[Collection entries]
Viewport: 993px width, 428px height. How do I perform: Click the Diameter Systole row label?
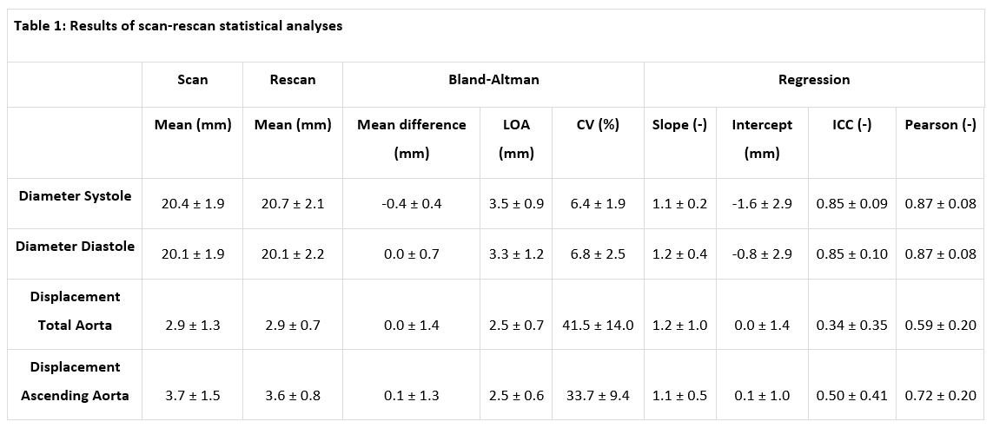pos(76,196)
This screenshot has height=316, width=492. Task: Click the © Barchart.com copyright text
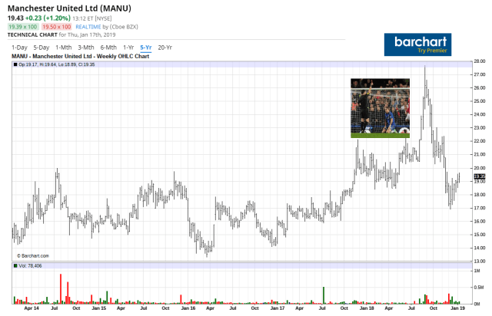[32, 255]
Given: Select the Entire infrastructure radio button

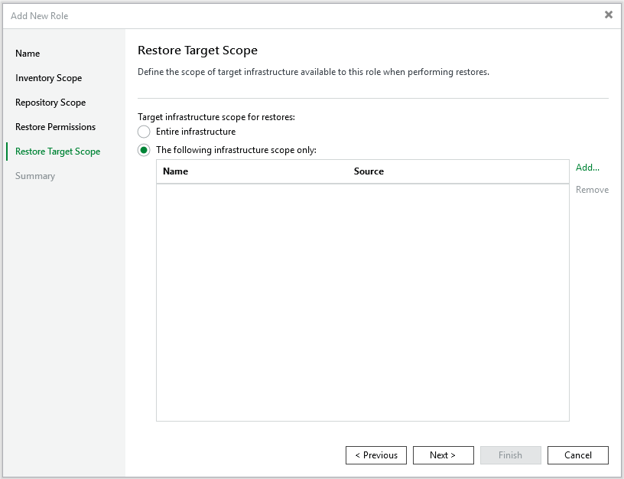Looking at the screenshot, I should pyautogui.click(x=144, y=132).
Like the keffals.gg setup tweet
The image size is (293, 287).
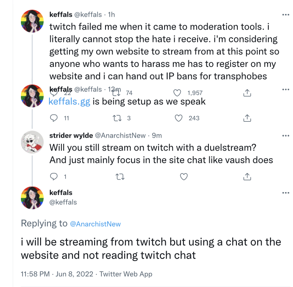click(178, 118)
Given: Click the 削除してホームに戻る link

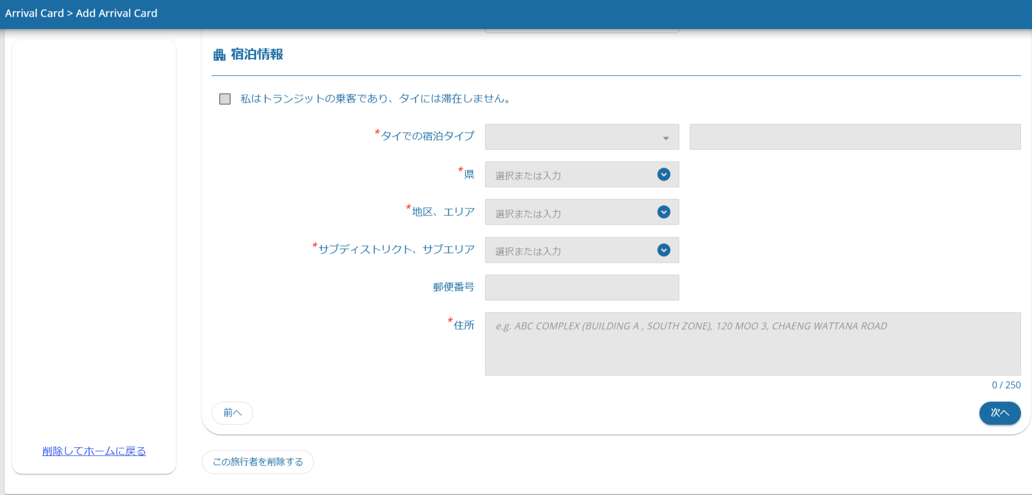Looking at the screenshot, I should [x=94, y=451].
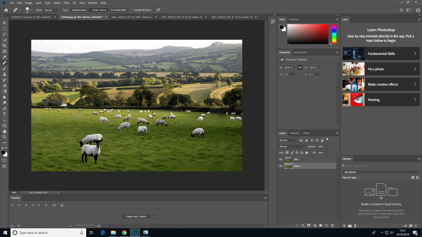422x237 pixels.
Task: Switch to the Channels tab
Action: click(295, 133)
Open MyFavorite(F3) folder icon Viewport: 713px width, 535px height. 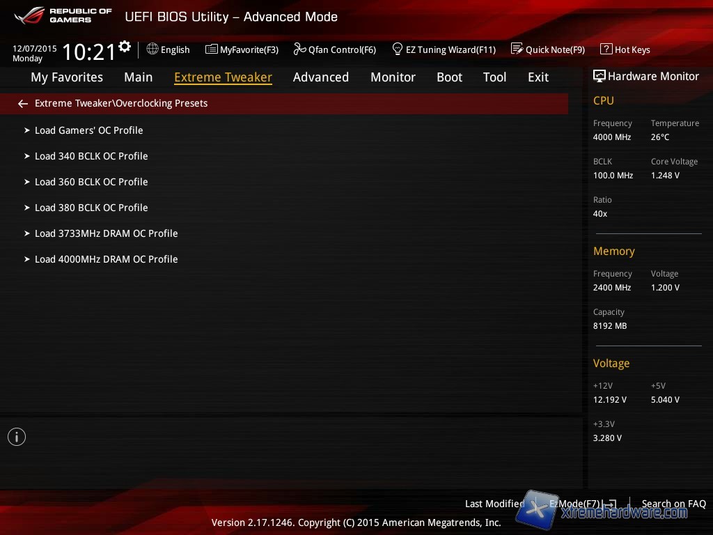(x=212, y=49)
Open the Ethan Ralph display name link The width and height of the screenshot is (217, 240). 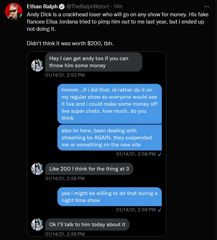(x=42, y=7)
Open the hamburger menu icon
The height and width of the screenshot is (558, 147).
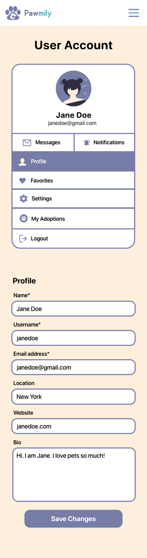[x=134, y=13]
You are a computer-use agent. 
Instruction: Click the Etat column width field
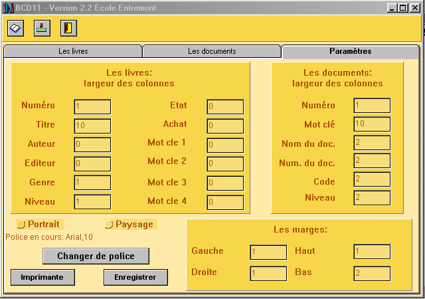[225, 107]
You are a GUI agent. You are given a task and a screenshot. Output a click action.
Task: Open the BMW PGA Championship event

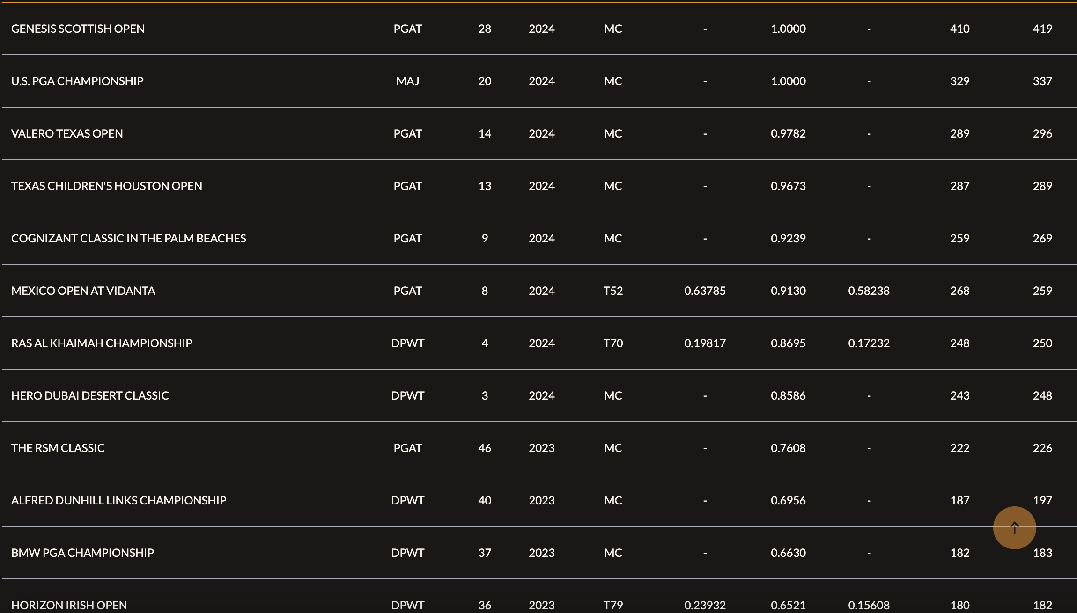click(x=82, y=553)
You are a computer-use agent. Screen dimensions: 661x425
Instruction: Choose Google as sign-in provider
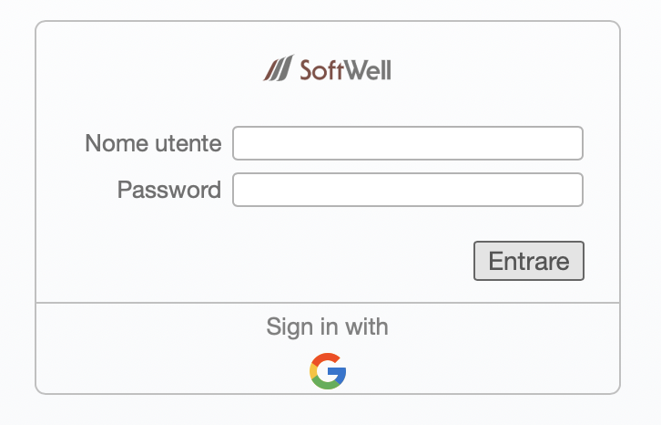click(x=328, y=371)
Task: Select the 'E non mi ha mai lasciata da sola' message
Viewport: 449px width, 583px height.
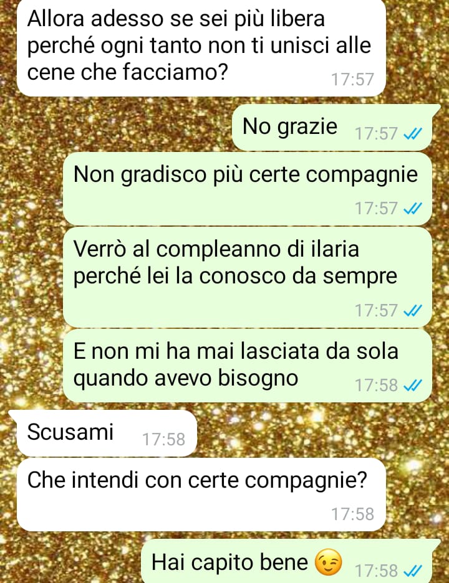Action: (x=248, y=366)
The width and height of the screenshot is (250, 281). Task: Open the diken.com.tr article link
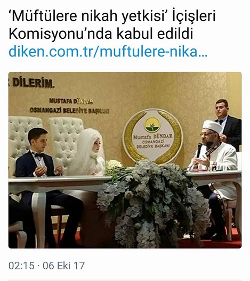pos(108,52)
--
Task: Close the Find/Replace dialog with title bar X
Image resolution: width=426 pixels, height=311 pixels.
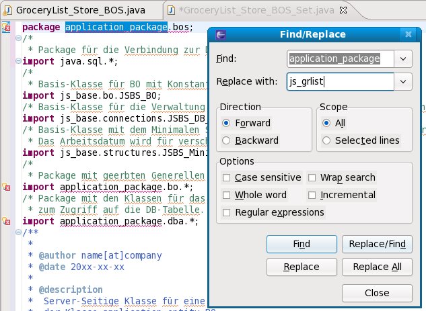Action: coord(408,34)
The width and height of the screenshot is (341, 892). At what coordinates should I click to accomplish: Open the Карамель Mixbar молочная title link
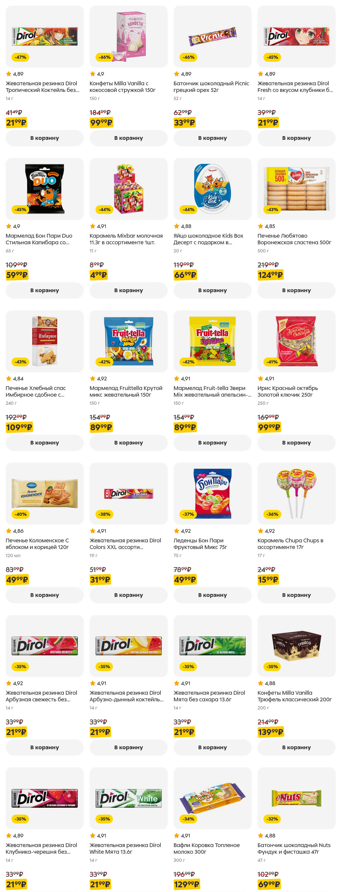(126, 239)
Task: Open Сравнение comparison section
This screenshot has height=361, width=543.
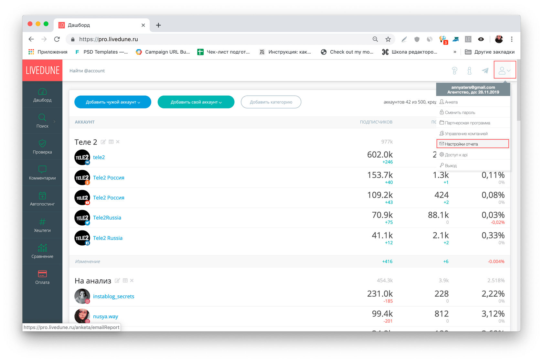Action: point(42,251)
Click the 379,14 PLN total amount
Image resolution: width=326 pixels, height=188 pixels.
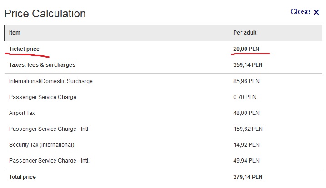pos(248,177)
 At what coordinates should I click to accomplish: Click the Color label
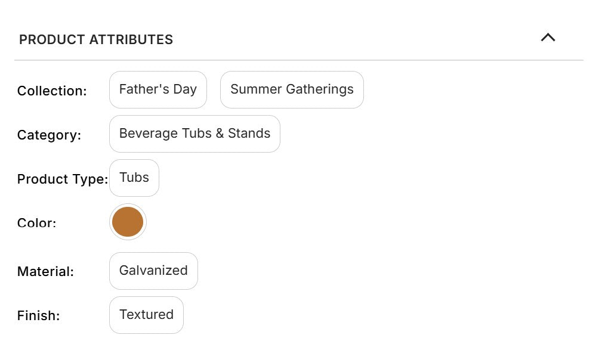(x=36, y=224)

WHAT YOU NEED TO DO:
Considering only lines of the records that hold the string "agent", state how many there are and nothing else.

ANSWER SECTION:
3